[Stored data]
--

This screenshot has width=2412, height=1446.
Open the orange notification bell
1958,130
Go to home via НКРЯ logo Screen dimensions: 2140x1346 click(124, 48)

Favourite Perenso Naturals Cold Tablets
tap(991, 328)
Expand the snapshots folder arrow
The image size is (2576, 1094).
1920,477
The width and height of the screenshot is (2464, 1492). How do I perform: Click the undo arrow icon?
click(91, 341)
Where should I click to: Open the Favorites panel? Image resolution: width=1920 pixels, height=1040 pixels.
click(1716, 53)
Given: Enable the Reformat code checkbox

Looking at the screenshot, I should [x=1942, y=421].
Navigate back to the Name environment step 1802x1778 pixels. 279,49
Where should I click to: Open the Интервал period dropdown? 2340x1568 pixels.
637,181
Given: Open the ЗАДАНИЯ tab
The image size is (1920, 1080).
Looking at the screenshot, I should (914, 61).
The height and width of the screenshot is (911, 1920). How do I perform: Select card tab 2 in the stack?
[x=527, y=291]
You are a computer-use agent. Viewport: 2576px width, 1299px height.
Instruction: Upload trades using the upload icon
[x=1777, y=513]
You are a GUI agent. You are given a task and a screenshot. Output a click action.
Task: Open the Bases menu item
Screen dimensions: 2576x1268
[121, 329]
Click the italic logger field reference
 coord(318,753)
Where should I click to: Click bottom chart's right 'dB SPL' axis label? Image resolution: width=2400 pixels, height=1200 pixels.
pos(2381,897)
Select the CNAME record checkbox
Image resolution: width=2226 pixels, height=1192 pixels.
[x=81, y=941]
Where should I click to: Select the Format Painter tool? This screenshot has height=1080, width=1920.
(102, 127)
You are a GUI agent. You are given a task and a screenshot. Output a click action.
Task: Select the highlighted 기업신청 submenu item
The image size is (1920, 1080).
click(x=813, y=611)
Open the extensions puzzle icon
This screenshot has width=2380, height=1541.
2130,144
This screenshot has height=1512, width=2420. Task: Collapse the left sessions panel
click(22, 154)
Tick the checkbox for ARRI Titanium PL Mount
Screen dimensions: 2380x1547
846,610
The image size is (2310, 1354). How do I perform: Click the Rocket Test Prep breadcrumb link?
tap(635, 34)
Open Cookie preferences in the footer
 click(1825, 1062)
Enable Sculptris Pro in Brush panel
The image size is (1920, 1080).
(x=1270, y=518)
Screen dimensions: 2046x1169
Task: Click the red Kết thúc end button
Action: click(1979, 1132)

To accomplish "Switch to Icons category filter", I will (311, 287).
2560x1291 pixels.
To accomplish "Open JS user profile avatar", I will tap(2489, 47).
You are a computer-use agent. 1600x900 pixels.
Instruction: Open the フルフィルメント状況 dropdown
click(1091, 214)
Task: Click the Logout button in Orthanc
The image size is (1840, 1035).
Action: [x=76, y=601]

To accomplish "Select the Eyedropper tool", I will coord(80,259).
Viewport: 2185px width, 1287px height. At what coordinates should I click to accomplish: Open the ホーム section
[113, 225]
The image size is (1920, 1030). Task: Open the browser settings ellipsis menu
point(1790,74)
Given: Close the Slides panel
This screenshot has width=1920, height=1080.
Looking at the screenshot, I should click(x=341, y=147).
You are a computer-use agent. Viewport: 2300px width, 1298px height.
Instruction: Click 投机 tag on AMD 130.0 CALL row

--

Exercise requirements — The answer must be the lines from the one containing "This screenshot has height=1512, width=2420." to the final line of the data above, copied exactly, both included, with nothing added.

Response for this exercise —
This screenshot has height=1512, width=2420. Task: Collapse the left sessions panel
click(22, 154)
Tick the checkbox for ARRI Titanium PL Mount
Screen dimensions: 2380x1547
846,610
The image size is (2310, 1354). How do I perform: Click the Rocket Test Prep breadcrumb link?
tap(635, 34)
Open Cookie preferences in the footer
 click(1825, 1062)
Enable Sculptris Pro in Brush panel
The image size is (1920, 1080).
(x=1270, y=518)
Screen dimensions: 2046x1169
Task: Click the red Kết thúc end button
Action: click(1979, 1132)

To accomplish "Switch to Icons category filter", I will (311, 287).
2560x1291 pixels.
To accomplish "Open JS user profile avatar", I will tap(2489, 47).
You are a computer-use agent. 1600x900 pixels.
Instruction: Open the フルフィルメント状況 dropdown
click(1091, 214)
Task: Click the Logout button in Orthanc
The image size is (1840, 1035).
Action: [x=76, y=601]

To accomplish "Select the Eyedropper tool", I will coord(80,259).
Viewport: 2185px width, 1287px height. At what coordinates should I click to accomplish: Open the ホーム section
[113, 225]
The image size is (1920, 1030). Task: Open the browser settings ellipsis menu
point(1790,74)
Given: Close the Slides panel
This screenshot has width=1920, height=1080.
Looking at the screenshot, I should click(x=341, y=147).
You are a computer-use agent. Viewport: 2300px width, 1298px height.
Instruction: Click 投机 tag on AMD 130.0 CALL row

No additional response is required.